E tem mais: se, por acaso, um industrial chega à nossa mesa em um bar e nos é apresentado:

- Esse é o Flávio, industrial .

Nós ouvimos a informação de que ele é um industrial, mas não nos interessa ou nos passa despercebido qualquer especulação da qualidade da sua profissão. Não pensamos: “Será ele um bom ou mau industrial?” Apenas ouvimos “Esse é o Flávio, industrial ” ( ou o que quer que seja: professor, jornalista, engenheiro, advogado...) e pronto! Continuamos o assunto sem fazer qualquer julgamento de qualidade e de valor de sua profissão.Agora, perceba quando alguém apresenta outrem como “poeta” ( ou filósofo, ou intelectual...)

- Conhece Narciso o poeta?

Não é estranho? A palavra poeta traz uma carga semântica que, quase sempre, é entendida com adjetivo. Ainda que seja um substantivo. Mesmo se a “profissão” for a de poeta, poetizar, escrever e vender poesias. Confunde-se com o “poeta” adjetivado :

“Narciso é um verdadeiro poeta!”

ou seja; Narciso tem a imaginação inspirada, Narciso é dado a devaneios líricos e idealistas.

Quando alguém diz “ Conhece Narciso o poeta?” , imediatamente vem a mensagem subliminar “ Conhece Narciso o BOM poeta?”. E as menininhas, patricinhas, lindinhas, arreganham as pernas pra esses escrotos. Vão ao delírio quando ouvem:-

-Esse é o Nicão filósofo.

- Azuil, intelectual, ao seu dispor.

Vai pra casa do caralho todos esses poetas, intelectuais e filósofos babacas. Não é inveja não. Eu sei das minhas limitações e nunca me meteria em participar desse time. Eu só sei que eu sou um merda de um Técnico de Controle de Qualidade que trabalha pra caralho, quarenta horas semanais, faço três turnos na fábrica e ralo pra cacete pra conseguir, raramente, levar uma baranga prum hotel fuleiro daqui da Lapa. Sou um merda, eu sei. Um fracassado. Então, jovem leitor dessas preciosas linhas, se vier aqui pra Lapa, nunca queira se autodenominar um poeta , ou um filósofo, ou um intelectual.

Tô lançando um manifesto:

CARTA A UM JOVEM MERDA

Artigo 1 - Chame-se de Merda com “M” maúsculo. Apresente-se, peito estufado, sempre, como “O Merda”:

-Oi, eu sou o Zé, O Merda.

Artigo 2 - Se você for sentar-se na mesa onde estejam alguém como o Narciso o poeta, Nicão o filósofo e Azuil o intelectual, tire proveito disso. Apresente-se já anunciando “Oi, eu sou o Zé, O Merda”. Os três ficarão imediatamente com pena de você, pagarão muita cerveja para você, e os mais dados a especulações psicanalíticas ( Todos, no caso. Bem próprio dessa raça! ) acharão que você sofre de algum distúrbio de auto-estima e farão de tudo para tentar agradá-lo. A aporrinhação vale as cervejas e o papo bizarro ainda lhe proporcionará umas gargalhadas internas.

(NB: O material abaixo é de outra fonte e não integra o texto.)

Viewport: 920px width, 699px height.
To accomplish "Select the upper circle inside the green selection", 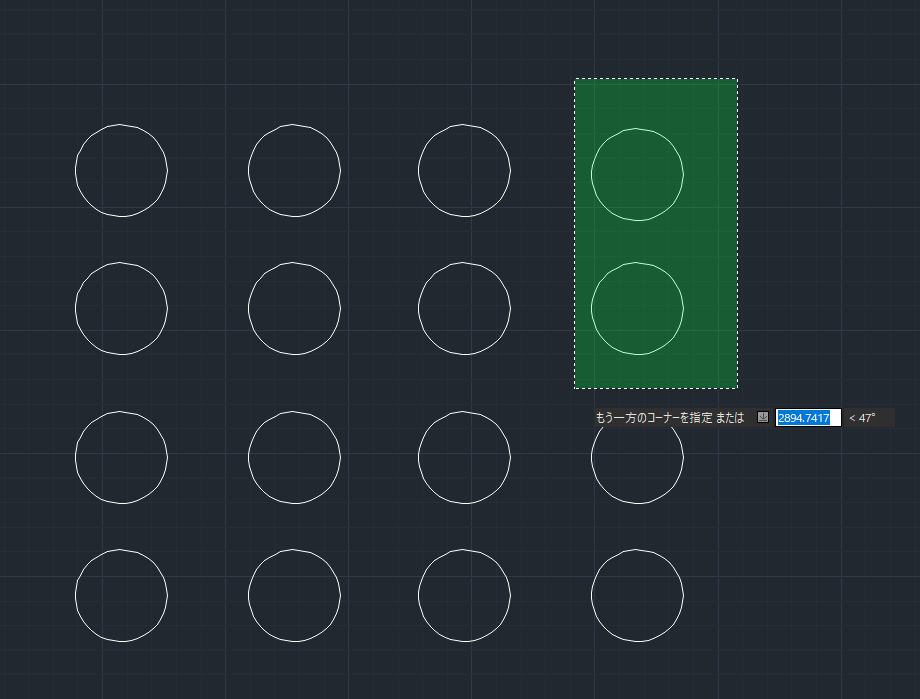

Artigo 3 - Meu caro jovem merda, tenha em mente uma coisa importantíssima: o poeta, o filósofo e o intelectual pertencem a uma espécie desagradável, mas até risível e ingênua de certa forma. Dá até para aturá-los. Mas fuja , de qualquer maneira, mantenha distância, daquele que se auto-proclama “artista”. Esse é perigosíssimo. Tem delírios de grandeza, é agressivo , julga-se incompreendido. Em um estágio mas acentuado, quando não cabe mais em si de tanta arte, ele ( o artista ) deixa de chamar-se de “ artista” e passa a falar do artista ( ele mesmo) sempre na 3ª pessoa. “O artista sofre”, “O artista é um paria nesse mundo de superficialidades”, diz o artista de si mesmo numa roda de conversa, a todos pulmões. Sinistro.

Artigo 4 - Pior do que isso, só mesmo quem se chama de “Gênio”, o inimigo número 1 do “Merda”. Nem por uma Boemia geladinha dá pra aturar!”